Each Fall we practice this Autumnal ritual.  I invite the children to my little country garden in order to choose a pumpkin for their jack-o-lantern.  Each Fall they come, and search, and choose.  How they make their choices is a secret hidden in the unspoken thoughts of each child.  Often parents try to influence the choice, but the children reject this parental advice.  Today it is their turn to make choices, even if those choices do not parallel parental persuasions.

 Children do not search the field for perfectly shaped or perfectly colored pumpkins.  Such pumpkins are readily available at the local supermarket, where the pumpkins are larger, and rounder, and oranger than mine.  Here, in the country garden, the children seek not a pumpkin to be admired, but a pumpkin to be loved.

Some children choose a pumpkin they can easily hold in their diminutive hands.  Some choose one that is oddly shaped, even grotesquely twisted and formed.  Sometimes a pumpkin fails to turn orange at all, and the greenness of the sphere is the apparent attraction to the child.  Color is less important than character!  True wisdom reigns in the country field, as it frequently does  in the mind of a child!

Something there is that becomes the magnetic attraction between child and fruit of the vine.  Something adults do not understand at all.
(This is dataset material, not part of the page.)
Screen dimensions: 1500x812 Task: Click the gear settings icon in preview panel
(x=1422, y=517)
Foolish grownups.

 Stereotypical pumpkins are bright orange, severely round, and perfectly balanced.  These pumpkins are loved simply for what they are, and perhaps for the comfort a child feels in knowing that the one they have chosen is unique.
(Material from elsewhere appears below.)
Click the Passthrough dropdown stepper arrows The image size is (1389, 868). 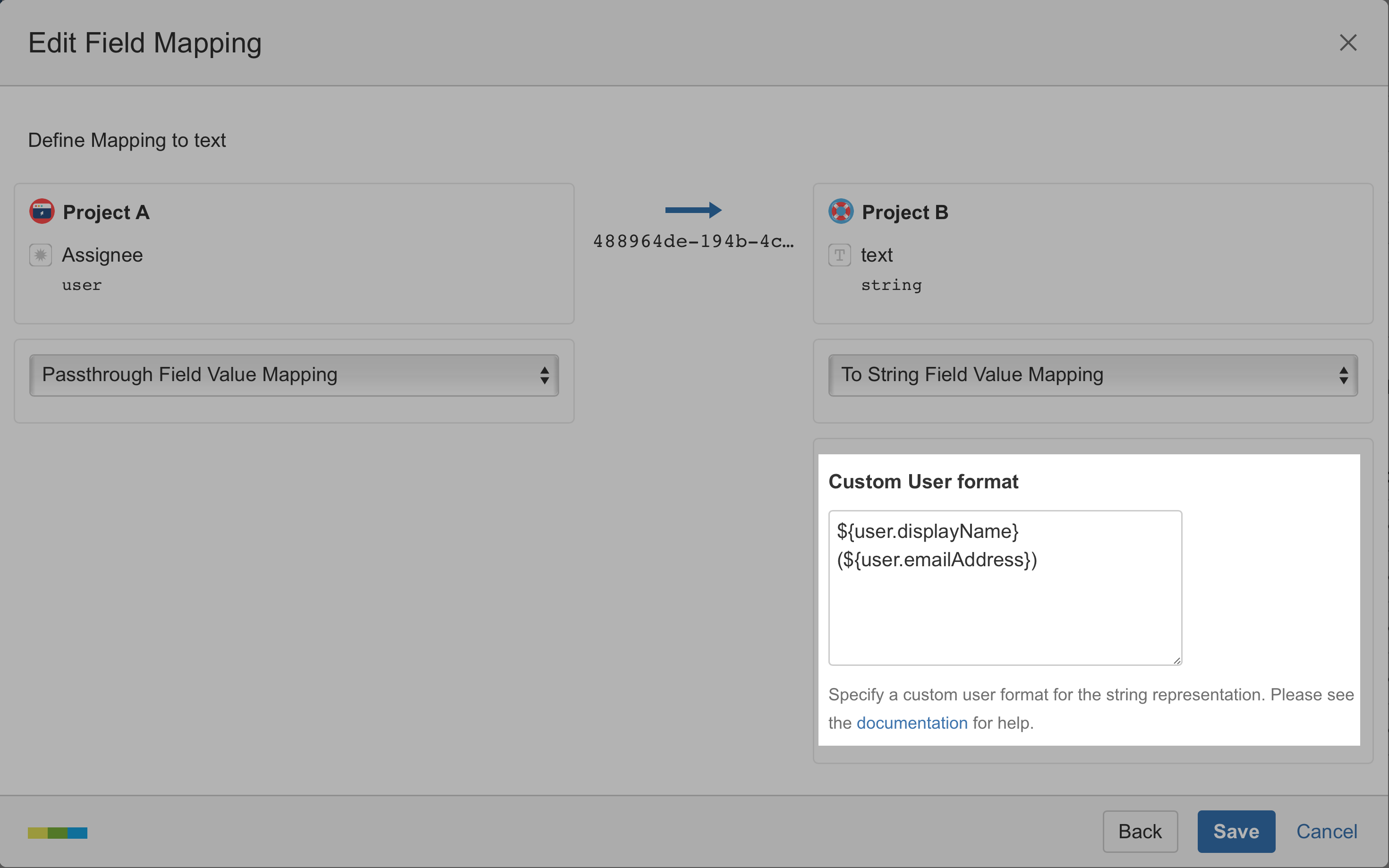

Each Fall they come and choose.  They hover over their choices. They love what they have chosen not because the choices fit any stereotype at all, but merely because they are the choice of the child, and therefore accounted worthy.

 How much like God is the mind of the child, where color, or size, or shape are not important.  Here in the mind of the child as in the mind of God, stereotypes are ignored; the overlooked become the loved ones, and the imperfect become the chosen ones.

Some say that Halloween is the Devil’s holiday.  It is not so.  Rather, the origins of Halloween are in the remembrance of the day as being the eve of All Saints Day, the day when the Christian church celebrates the love of God poured upon all God’s people, no matter their color, or shape, or condition.  How much of this theology the children express in my country field each year!  By the choices they make I am reminded that the chosen of God are loved not for their personal perfection, but simply because God has chosen to love them.